The data below holds a line containing "This screenshot has height=696, width=1237." and a line containing "You are a computer-use agent. This"; please quote exactly those two lines and every line between them, and nothing else.
---*---
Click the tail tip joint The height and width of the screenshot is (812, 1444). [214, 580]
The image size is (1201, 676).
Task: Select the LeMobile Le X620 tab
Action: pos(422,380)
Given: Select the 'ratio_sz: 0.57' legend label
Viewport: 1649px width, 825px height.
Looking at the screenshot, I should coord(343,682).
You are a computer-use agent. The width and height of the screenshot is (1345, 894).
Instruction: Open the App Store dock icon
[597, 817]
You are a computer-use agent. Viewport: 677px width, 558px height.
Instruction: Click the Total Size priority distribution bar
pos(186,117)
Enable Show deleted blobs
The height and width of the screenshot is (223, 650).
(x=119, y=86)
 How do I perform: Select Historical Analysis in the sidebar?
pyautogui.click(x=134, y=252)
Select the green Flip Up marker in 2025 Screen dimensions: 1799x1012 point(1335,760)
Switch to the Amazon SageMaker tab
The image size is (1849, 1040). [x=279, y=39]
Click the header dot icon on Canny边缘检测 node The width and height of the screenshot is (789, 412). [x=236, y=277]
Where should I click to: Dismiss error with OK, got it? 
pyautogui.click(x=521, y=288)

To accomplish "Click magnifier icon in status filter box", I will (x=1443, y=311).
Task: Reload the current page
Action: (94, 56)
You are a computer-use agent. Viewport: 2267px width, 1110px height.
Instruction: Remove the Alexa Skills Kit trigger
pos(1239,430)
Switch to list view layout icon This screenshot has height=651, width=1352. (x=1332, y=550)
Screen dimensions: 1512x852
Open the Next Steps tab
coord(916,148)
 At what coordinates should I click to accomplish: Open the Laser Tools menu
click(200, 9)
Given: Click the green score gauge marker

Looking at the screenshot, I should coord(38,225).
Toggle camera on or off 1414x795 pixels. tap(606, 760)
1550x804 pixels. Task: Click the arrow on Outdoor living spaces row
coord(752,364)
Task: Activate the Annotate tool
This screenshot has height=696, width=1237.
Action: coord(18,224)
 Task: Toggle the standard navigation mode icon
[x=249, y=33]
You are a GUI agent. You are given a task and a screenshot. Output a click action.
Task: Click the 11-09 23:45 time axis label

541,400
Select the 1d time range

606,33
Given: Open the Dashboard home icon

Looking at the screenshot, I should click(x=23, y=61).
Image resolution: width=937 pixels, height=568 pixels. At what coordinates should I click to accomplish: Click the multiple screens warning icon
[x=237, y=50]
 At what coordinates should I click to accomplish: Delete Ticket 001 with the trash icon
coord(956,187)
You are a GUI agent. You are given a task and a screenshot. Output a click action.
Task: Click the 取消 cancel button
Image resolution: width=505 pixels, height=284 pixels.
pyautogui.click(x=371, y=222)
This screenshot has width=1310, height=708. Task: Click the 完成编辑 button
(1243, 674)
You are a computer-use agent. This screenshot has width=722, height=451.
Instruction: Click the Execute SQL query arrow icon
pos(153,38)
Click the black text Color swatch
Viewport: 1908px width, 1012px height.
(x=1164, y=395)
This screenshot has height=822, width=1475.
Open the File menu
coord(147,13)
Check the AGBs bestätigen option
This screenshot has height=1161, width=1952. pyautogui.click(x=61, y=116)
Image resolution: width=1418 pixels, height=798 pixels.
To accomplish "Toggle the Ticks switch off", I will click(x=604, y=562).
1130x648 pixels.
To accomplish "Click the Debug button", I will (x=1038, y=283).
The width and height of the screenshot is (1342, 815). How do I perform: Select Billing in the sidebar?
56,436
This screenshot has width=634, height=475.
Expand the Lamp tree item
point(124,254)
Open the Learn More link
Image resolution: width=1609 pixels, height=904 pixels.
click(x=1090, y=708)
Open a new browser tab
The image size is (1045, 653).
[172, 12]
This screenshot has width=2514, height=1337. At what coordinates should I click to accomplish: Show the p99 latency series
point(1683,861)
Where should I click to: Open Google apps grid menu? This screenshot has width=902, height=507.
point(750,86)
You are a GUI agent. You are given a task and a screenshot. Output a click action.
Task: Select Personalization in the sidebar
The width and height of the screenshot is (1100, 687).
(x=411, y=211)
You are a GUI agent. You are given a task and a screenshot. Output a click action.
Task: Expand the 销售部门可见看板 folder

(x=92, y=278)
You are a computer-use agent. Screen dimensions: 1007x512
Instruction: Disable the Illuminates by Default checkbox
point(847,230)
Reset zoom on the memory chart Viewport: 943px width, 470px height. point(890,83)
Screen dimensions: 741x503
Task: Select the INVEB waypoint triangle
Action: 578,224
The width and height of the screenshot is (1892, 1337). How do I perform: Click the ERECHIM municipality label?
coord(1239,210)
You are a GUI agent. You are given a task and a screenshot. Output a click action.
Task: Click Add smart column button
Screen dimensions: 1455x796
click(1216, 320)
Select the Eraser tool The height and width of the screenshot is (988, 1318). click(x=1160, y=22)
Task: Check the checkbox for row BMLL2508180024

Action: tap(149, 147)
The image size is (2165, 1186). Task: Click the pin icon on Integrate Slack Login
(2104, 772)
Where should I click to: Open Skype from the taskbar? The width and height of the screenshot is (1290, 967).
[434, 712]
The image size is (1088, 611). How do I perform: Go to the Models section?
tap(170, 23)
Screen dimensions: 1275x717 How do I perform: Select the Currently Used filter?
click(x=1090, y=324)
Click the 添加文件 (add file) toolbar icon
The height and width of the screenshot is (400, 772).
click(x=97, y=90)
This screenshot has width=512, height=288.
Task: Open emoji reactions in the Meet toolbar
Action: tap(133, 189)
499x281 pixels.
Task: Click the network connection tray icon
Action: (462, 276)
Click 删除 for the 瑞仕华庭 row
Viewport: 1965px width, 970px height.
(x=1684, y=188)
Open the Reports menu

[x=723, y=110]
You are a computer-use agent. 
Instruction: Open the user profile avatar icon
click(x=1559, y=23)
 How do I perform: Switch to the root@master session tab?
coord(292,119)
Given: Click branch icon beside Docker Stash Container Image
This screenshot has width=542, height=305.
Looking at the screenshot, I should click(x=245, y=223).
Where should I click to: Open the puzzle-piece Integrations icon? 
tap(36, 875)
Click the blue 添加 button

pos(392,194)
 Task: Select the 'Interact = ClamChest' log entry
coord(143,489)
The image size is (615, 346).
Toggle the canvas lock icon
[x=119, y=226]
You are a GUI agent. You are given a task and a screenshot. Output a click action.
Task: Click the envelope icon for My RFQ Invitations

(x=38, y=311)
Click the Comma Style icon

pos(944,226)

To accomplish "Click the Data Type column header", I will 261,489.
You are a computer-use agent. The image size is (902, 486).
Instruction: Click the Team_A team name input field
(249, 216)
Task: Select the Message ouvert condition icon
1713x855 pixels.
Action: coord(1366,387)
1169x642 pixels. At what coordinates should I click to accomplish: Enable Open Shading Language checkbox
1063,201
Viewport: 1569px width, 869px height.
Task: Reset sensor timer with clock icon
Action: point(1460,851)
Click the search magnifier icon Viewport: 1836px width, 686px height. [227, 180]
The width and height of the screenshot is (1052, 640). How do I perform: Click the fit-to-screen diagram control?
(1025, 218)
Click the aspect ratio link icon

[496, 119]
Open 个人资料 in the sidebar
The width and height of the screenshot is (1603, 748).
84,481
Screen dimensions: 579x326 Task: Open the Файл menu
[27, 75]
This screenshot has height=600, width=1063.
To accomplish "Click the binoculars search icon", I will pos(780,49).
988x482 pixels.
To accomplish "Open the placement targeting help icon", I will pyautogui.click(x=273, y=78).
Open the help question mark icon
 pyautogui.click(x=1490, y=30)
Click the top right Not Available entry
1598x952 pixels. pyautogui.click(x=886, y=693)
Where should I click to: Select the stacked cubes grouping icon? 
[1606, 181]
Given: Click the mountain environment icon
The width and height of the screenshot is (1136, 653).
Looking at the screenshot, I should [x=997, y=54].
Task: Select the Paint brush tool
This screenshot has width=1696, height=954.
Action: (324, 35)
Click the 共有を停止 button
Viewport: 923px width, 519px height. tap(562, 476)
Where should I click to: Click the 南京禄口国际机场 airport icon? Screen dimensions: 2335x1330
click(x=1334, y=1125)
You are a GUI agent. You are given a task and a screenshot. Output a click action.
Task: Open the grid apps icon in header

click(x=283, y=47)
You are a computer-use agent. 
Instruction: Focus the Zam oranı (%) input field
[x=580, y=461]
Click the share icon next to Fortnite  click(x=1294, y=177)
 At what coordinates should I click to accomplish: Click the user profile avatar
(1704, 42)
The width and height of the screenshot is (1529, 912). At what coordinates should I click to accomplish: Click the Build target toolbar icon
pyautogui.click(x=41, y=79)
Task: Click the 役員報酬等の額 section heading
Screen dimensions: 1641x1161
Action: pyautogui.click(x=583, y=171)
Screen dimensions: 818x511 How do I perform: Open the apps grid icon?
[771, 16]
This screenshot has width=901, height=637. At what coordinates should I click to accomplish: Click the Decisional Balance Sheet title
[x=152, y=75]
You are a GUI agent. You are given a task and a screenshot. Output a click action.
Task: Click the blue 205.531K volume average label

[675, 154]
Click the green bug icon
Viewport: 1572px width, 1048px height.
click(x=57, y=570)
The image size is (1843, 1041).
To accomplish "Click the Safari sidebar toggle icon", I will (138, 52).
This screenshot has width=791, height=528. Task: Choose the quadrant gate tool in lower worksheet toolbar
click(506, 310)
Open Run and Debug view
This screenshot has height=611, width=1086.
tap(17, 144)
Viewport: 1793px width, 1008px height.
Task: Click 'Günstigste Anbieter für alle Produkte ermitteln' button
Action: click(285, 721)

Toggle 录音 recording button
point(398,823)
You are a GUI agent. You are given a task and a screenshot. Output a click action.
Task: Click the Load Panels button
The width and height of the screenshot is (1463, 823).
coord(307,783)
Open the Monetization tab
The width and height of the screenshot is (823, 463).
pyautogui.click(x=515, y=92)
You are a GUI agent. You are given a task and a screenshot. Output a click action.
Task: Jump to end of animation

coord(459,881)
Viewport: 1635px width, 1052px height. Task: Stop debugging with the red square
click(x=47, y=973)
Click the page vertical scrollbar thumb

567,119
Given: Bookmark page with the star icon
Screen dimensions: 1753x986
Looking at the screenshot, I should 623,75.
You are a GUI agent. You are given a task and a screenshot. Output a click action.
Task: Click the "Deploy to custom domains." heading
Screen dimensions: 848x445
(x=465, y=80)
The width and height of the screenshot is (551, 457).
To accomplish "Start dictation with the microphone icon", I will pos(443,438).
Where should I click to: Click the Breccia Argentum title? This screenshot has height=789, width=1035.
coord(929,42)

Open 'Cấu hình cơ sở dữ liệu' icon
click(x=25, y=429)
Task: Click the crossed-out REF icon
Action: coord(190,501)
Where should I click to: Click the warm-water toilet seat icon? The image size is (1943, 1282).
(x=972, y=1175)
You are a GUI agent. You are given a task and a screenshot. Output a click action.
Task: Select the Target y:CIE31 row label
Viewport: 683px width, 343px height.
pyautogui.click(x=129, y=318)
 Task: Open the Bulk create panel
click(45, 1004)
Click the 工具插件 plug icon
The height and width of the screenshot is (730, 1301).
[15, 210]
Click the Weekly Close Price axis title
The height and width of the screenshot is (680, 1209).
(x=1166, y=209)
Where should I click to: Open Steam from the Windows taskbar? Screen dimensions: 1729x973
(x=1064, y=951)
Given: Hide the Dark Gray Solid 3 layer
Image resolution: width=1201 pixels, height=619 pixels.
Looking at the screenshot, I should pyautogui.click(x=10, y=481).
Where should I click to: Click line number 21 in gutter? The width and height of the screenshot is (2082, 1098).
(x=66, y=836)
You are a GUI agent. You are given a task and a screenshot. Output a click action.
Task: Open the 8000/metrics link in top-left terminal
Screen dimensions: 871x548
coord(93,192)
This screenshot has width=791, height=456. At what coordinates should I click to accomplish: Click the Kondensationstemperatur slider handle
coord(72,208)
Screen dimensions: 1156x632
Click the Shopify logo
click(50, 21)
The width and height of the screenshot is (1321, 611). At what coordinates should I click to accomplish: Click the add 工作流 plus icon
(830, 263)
---*---
_Task response:_
This screenshot has height=696, width=1237.
Action: coord(18,224)
 Task: Toggle the standard navigation mode icon
[x=249, y=33]
You are a GUI agent. You are given a task and a screenshot. Output a click action.
Task: Click the 11-09 23:45 time axis label

541,400
Select the 1d time range

606,33
Given: Open the Dashboard home icon

Looking at the screenshot, I should click(x=23, y=61).
Image resolution: width=937 pixels, height=568 pixels. At what coordinates should I click to accomplish: Click the multiple screens warning icon
[x=237, y=50]
 At what coordinates should I click to accomplish: Delete Ticket 001 with the trash icon
coord(956,187)
You are a GUI agent. You are given a task and a screenshot. Output a click action.
Task: Click the 取消 cancel button
Image resolution: width=505 pixels, height=284 pixels.
pyautogui.click(x=371, y=222)
This screenshot has width=1310, height=708. Task: Click the 完成编辑 button
(1243, 674)
You are a computer-use agent. This screenshot has width=722, height=451.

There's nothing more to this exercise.